A new experiment conducted by Jennifer Tidey, associate professor of psychiatry and human behavior, will examine the effects of different nicotine levels in the cigarettes of depressed smokers.
Tidey’s research is part of a new federally funded project to research methods of lessening tobacco use. The U.S. Food and Drug Administration and the National Institutes of Health awarded $19.5 million to the University of Vermont as part of their new Tobacco Centers of Regulatory Science Program.
Stacey Sigmon, research associate professor of psychology at the University of Vermont, said Brown researchers will receive $1.6 million to conduct their study, functioning as one of the project sites contributing to the larger federal research project.
Though the research at Brown focuses specifically on depressed smokers, other sites will evaluate the effect of low nicotine content in women of child-bearing age and smokers with multi-substance dependence.
Tidey’s study aims to find a nicotine level that will “reduce cigarette use without increasing puff intensity, worsening psychiatric symptoms or causing people to go back to their usual brand of cigarettes,” Tidey said in a University press release.

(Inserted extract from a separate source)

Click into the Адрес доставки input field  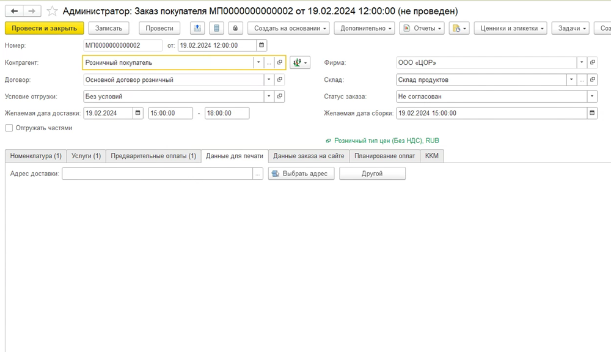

If a person becomes accustomed to smoking cigarettes with smaller amounts of nicotine, he or she may find it easier to decrease dependency on the substance.
The FDA does not have the authority to ban the sale of nicotine products, but it can “regulate, among other things, the amount of nicotine in tobacco,” Tidey said. “There have been a handful of studies showing that if you do that, people will gradually reduce their smoking over a period of weeks to months,” she added.
To conduct their study, Tidey’s team, along with researchers at the University of Vermont, will test experimental cigarettes on a group of around 400 participants who identify as smokers. The testing will take place over a course of 12 weeks.
First, study participants will smoke their usual brand of cigarettes for a week, and then researchers will switch the smokers to cigarettes with different nicotine levels manufactured by The National Institute of Drug Abuse. Neither the participants nor the researchers will know what level of nicotine participants are receiving in their cigarettes until after the experiment concludes, Tidey said.
Over the course of the experiment, researchers will collect a range of data including biological measures of toxicity and participants’ levels of craving.
“Tobacco already costs the U.S. about $190 billion in health care costs and lost productivity,” Tidey said. “This study is really fascinating — it has the potential to make a huge impact.”